L’Ontario assouplit les règles pour les visites dans les foyers de soins

TORONTO — L’Ontario modifie sa façon de financer la création de lits de soins de longue durée afin d’accélérer la cadence, alors que la province assouplit les règles strictes de visites dans les foyers, qui ont été durement touchés par la COVID-19 dans cette province, comme au Québec.

Le premier ministre Doug Ford a annoncé les changements mercredi, à l’Assemblée législative, en reconnaissant que la pandémie avait mis en évidence les lacunes du système de soins de longue durée de la province — notamment une grave pénurie de lits, que son gouvernement avait promis à plusieurs reprises de corriger au cours des deux dernières années.

«Ce dont nous avons besoin, c’est d’un investissement important dans le secteur des soins de longue durée», a-t-il déclaré. «Nous devons démolir ou rénover de vieux foyers et nous devons en construire de nouveaux. Nous avons besoin de milliers de nouveaux lits de soins de longue durée, et nous en avons besoin rapidement.»

Le gouvernement Ford a également promis que les nouveaux établissements et ceux en cours de rénovation disposeront tous de la climatisation. Les responsables n’ont pas pu chiffrer cette mesure ou fournir un échéancier d’installation.

Les foyers de soins de longue durée en Ontario ont été durement éprouvés par la pandémie de COVID-19; des éclosions ont tué plus de 1700 personnes, et le gouvernement a créé une commission d’enquête.

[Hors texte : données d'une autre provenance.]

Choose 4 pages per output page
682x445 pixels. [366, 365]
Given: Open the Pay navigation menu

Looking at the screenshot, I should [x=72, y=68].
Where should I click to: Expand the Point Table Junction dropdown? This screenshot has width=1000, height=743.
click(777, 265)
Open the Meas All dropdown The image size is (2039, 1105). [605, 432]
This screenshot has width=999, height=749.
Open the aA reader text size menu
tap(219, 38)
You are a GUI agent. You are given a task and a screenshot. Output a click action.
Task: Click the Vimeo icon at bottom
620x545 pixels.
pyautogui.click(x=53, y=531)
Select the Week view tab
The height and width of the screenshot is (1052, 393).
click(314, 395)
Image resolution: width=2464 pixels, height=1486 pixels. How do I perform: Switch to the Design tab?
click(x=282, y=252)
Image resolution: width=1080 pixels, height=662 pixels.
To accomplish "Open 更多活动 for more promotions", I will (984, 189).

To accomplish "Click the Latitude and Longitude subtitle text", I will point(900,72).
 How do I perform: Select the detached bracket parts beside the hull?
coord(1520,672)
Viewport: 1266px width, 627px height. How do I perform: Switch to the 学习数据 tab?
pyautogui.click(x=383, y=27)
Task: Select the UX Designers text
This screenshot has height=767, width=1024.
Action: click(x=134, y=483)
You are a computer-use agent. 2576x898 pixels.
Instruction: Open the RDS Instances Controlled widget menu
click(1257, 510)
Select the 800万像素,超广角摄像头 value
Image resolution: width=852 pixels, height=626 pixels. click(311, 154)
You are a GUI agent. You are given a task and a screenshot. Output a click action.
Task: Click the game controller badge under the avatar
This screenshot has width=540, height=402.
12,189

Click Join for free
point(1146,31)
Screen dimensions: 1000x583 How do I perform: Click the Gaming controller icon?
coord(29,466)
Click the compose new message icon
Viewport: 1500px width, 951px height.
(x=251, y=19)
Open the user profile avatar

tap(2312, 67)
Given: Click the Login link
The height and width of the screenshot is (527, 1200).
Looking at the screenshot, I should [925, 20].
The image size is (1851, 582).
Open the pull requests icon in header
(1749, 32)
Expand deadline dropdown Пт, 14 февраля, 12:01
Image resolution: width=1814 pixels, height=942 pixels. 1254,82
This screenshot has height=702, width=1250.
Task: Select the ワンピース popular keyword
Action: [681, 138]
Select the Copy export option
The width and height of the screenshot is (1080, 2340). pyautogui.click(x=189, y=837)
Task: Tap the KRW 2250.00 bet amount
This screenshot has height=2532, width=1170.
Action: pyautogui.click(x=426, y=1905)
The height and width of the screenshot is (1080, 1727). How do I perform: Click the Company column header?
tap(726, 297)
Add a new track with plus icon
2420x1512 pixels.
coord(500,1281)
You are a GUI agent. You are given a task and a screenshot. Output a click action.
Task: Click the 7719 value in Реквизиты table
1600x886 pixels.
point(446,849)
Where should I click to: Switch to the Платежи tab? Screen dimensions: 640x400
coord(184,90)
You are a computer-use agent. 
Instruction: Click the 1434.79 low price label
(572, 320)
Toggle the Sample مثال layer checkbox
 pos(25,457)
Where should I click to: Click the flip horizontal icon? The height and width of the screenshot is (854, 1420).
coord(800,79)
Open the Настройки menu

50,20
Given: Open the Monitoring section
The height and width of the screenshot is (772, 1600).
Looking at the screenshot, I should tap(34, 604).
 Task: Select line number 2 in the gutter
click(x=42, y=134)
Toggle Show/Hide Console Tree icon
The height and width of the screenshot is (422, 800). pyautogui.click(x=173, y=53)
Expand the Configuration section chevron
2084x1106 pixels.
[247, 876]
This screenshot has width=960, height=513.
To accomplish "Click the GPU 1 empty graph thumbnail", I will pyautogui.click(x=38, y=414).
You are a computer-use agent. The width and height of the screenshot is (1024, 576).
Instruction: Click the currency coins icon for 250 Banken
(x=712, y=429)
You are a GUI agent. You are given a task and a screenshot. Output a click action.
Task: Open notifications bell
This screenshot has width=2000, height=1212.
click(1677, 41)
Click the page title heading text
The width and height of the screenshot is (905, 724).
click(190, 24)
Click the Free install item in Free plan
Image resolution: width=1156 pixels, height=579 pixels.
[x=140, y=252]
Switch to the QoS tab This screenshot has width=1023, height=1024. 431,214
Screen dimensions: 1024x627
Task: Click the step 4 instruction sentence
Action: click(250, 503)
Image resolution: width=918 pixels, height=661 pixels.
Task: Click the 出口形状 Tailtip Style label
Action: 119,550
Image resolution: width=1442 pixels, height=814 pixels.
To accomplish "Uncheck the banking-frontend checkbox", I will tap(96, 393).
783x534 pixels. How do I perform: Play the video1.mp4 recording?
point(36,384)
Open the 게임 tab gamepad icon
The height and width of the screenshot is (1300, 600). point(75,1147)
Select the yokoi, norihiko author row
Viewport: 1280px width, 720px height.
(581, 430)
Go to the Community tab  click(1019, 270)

Déjà, il y a deux ans, en juillet 2018, le premier ministre Doug Ford avait promis de consacrer 1,75 milliard $ pour créer 15 000 nouveaux lits de soins de longue durée sur cinq ans et rénover 15 000 places existantes.

Des visites facilitées

De son côté, la ministre des Soins de longue durée a annoncé un assouplissement des règles qui encadrent les visites dans les foyers. Merrilee Fullerton a précisé qu’une personne qui visite un résident à l’extérieur d’un foyer de soins de longue durée n’aura plus besoin d’attester qu’elle a subi un test de dépistage au cours des deux semaines précédentes.

Les visites à l’intérieur des foyers, qui sont actuellement limitées aux travailleurs essentiels et aux proches des patients aux soins palliatifs, seront autorisées à compter du 22 juillet, avec une limite de deux personnes par visite. Ces personnes devront par contre attester qu’elles ont subi un test de dépistage au cours des deux semaines précédentes. Les aidants naturels seront eux aussi autorisés à revenir dans les foyers.

Entre-temps, l’Ontario signalait mercredi 102 nouveaux cas de COVID-19 et neuf décès supplémentaires liés au virus. Le nombre total de cas depuis le début de la pandémie s’élève maintenant à 37 052 en Ontario, dont 2732 décès et 32 920 cas considérés comme résolus.

Le nombre de cas résolus a par ailleurs augmenté de 135 mercredi, dépassant le nombre de nouveaux cas enregistrés; le nombre de personnes hospitalisées a quant à lui baissé d’une vingtaine. L’Ontario a d’autre part signalé une légère augmentation du nombre de personnes aux soins intensifs et sous respirateur. Le ministère de la Santé a indiqué que plus de 23 000 personnes avaient été testées la veille.

Une rentrée scolaire inédite… et coûteuse

Par ailleurs, le plus important conseil scolaire de l’Ontario estime qu’un des scénarios de retour complet à l’école en septembre coûterait 250 millions $ pour les écoles élémentaires seulement.

Le ministère de l’Éducation a demandé aux conseils scolaires de lui fournir d’ici le 4 août leurs plans pour la prochaine rentrée scolaire, qui sera inédite.

Le Conseil scolaire de Toronto prévoit que si les élèves du primaire sont divisés en classes de 15 et qu’il n’y a pas de changement aux horaires, il devra embaucher près de 2500 enseignants, une dépense de 248,9 millions $. Si la journée d’école était réduite de 48 minutes, le Conseil devrait embaucher 988 enseignants et le coût serait alors ramené à 98,5 millions $.

Enfin, si les plus jeunes élèves du primaire étaient regroupés en classes de 15 et les plus vieux en classes de 20, on ne devrait embaucher que 200 enseignants supplémentaires, au coût de 20 millions $, estime le Conseil. Par contre, ce scénario prévoit la suppression des cours de français, car il n’y aurait pas assez de personnel pour les donner, admet le Conseil scolaire de Toronto.